Too few practitioners are aware of the limitations in one approach or another. This is true of social, institutional, genealogical, or cultural approaches, as much as the perspective of family.
The difficulty is that we can not come at history from all perspectives or approaches at the one time. Nevertheless, we ought to be very aware, whatever framework we choose, is to meet the limitations in our approach with acknowledgement of other contributions. I suppose I am arguing that the traditional approach of social history ought not be written-off just yet. Does this make me a conservative ?
I haven’t come across anyone writing off traditional approaches to social history. Tanya Evans does not do that in her book. The fact that a new group (or rather, a newly discovered group) of people are doing social history from a new approach does not mean that the work of others is being replaced. Rather, it enriches a shared historical concern.
“Both academic historians and family historians need to be comfortable with uncertainty and ambiguity” says Evans. True of course, but even more so family historians need to be prepared for horrible details to be revealed. Details that the family managed to hush up for generations.
eg1 Grandpa was a bigamist. He left his wife and children in Britain, jumped on board a ship and started family life again with a second wife and new children in the USA. Alas he didn’t bother getting a divorce nor did he send any money to support his first lot of children.
eg2 Great Uncle Fred was gun-running for the republicans in the Spanish Civil War. I am
sympathetic with his politics, but his methods were illegal and dangerous.
I agree. It can be a shock to be confronted with difficult information about your family. As much as you think you are prepared it still takes some time to digest it. That is what separates family history that is superficial from the kind of family history done by the people in Tanya Evans’ book. The turmoil of the nineteenth and twentieth centuries means that most families have unpleasant issues in their past. It is important that family historians have the honesty and humility to acknowledge these troubling issues to their families – no more secrets. Having said that though, this requires sensitivity on the part of the family historian. Some of these issues have had a significant effect on the lives of people living today. There can be issues of privacy and the psychological well-being concerning those alive today.
Lisa Hill says
“Humility in the face of the ever-shifting knowledge and understanding of evidence has to be the badge of the family historian and the professional historian alike”. This is so true, Yvonne. I’m no professional historian but what bothers me about the whole amateur family history thing is that DNA research and the Kinsey Report tell us that a significant percentage of people don’t have the parents and ancestors that they think they have (presumably because people have reason to lie about extramarital events), and yet amateur historians cling to what’s written about parentage on birth certificates as incontrovertible proof of a pedigree. Statistically speaking, many of them must be wrong.

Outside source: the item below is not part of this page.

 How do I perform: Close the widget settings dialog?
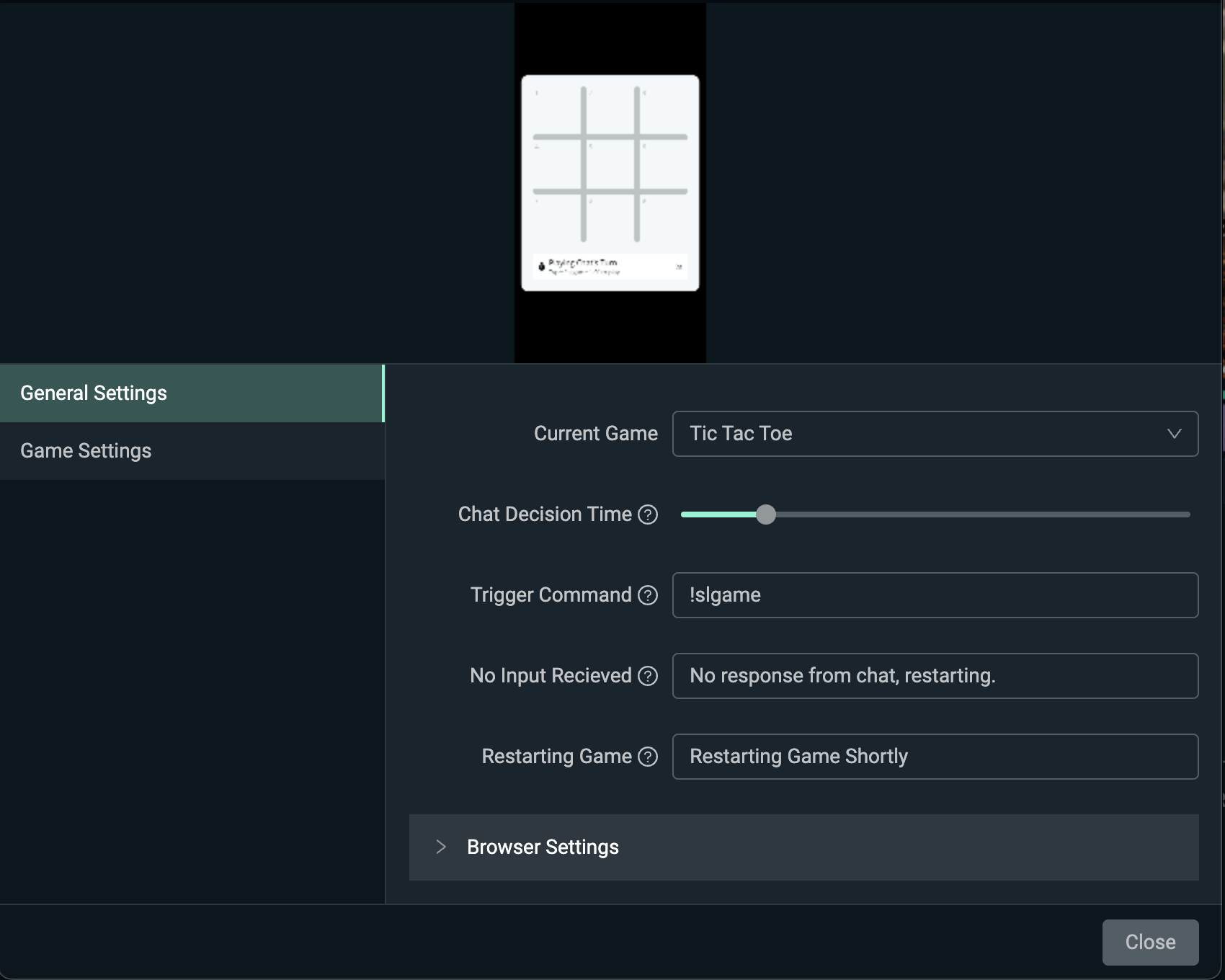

Yes we need to quiz what we think is evidence in history. The family historians in Evans’ book had identified some cases where birth certificates were clearly wrong about parents. Death certificates are well known to be shaky evidence many times. The family historians that I know and who are featured in this book have a good degree of scepticism and test the evidence as much as possible. Just as with every aspect of knowledge (eg health, science) there are people who don’t think and believe anything before them if it is simply and attractively displayed. Family history is no different to this.